First off, make sure you have tidyverse and cowplot installed using:

install.packages("tidyverse")
# And
install.pacakges("cowplot")

tidyverse includes the ggplot2 package which we will use the ggplot function from the package. cowplot allows us to add multiple plots into one image.

In a new R file I have the following at the top:

library("tidyverse")
library("cowplot")

# I use an absolute path so I can run the code from any location on the computer
# and not have to worry about the relative location
coasters = read.csv("D:/Intro to Stats/Coasters_2015txt.csv")

Next we will create the necessary plots starting with the boxplot:

p1 = ggplot(coasters, aes(y = Speed)) + 
  geom_boxplot()

The first argument in ggplot is the data we want to give ggplot to parse. In this case the data we want is the coasters variable as that is the data loaded from our CSV. The next argument is the aes() function, short for aesthetic. We use the aes() function to tell ggplot which variables to use. We need to set the y variable for a boxplot as ggplot parses data from the y axis for a boxplot. We tell ggplot to use the Speed variable of the coasters data. To find out which variables you can use, use head(coasters) to output the first few rows of that variable. Next we add geom_boxplot() to tell ggplot to display the data as a boxplot. We put this into a variable to reference later. To view the boxplot just type in p1 into the command line, here’s how it looks currently:

null

This isn’t the most ideal boxplot for our purposes as we would like it to display on top of the histogram we will make, so we want to flip it on its’ side. To do this add coord_flip() after gome_boxplot like so:

p1 = ggplot(coasters, aes(y = Speed)) + 
  geom_boxplot() +
  coord_flip()

Now we get a result that we prefer:

null

Moving on to the histogram, it will look vary similar to a the boxplot with a few tweaks. Note setting the x variable rather than the y.

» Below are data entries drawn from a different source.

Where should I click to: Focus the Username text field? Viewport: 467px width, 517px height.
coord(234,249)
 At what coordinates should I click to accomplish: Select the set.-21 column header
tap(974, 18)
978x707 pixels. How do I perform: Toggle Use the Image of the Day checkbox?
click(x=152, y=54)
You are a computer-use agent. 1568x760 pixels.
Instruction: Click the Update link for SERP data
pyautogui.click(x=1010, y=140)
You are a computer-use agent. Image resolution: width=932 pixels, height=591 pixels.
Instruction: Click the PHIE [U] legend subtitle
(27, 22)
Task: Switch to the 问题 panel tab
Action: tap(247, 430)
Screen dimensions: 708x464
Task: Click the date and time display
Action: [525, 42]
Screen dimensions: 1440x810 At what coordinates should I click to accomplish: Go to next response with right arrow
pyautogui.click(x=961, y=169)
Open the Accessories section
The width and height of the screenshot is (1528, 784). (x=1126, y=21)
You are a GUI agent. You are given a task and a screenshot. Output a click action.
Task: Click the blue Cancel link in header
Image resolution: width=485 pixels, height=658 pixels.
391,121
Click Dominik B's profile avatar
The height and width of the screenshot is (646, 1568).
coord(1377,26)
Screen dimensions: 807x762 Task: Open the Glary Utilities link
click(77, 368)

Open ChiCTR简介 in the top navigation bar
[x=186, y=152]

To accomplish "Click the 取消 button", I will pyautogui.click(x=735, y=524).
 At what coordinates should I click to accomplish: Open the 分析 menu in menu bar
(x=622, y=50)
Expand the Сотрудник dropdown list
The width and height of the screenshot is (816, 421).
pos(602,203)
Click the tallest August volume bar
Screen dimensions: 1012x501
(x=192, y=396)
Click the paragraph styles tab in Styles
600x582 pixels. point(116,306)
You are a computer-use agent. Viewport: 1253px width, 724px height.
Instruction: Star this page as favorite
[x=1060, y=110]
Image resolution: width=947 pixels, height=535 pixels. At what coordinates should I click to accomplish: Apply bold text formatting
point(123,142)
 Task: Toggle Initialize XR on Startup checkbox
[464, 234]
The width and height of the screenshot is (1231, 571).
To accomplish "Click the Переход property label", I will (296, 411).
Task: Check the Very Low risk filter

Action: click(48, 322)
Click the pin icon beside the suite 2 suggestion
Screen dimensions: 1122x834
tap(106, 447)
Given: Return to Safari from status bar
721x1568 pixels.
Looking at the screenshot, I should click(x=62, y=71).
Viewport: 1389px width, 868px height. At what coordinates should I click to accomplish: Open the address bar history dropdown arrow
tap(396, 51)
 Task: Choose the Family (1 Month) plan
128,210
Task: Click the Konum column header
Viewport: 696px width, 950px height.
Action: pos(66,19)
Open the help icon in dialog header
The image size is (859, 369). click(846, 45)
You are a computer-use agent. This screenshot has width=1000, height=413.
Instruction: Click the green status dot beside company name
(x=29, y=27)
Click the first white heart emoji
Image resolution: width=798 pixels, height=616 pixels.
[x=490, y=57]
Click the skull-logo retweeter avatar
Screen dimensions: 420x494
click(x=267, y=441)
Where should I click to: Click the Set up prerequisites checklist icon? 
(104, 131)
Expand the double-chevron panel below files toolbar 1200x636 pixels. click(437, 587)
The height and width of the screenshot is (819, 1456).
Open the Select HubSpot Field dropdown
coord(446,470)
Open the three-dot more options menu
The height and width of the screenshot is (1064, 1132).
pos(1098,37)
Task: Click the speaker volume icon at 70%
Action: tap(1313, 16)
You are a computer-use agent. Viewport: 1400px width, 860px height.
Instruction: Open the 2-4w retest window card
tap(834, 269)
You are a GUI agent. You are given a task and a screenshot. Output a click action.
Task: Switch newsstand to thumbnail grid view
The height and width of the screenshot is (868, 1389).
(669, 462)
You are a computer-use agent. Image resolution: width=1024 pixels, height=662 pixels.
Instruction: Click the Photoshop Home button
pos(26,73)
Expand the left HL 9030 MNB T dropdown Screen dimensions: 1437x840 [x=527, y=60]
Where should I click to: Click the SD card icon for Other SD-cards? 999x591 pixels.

p2 = ggplot(coasters, aes(x = Speed)) +
  geom_histogram(binwidth = 5)

We set x variable in aes() since geom_histogram interprets from the x variable. You can set options in geom_histogram() such as the binwidth, which we set to 5 in this example. p2 gives us this:

null

Now here comes the fun part, putting the plots together. We’ll finally use a function from cowplot to help us with this:

plot_grid(p1, p2, align = "v", ncol = 1, rel_heights = c(1, 5))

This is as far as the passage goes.